**Exercise:** Lines before the one containing "Task: Click the Save floppy disk icon" are left out; copy that line and every later line through the end of the data exactly.

[Stored items]

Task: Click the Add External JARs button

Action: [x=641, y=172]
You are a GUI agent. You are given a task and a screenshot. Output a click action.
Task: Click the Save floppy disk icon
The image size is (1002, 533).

**Exercise response:**
Task: Click the Save floppy disk icon
The image size is (1002, 533).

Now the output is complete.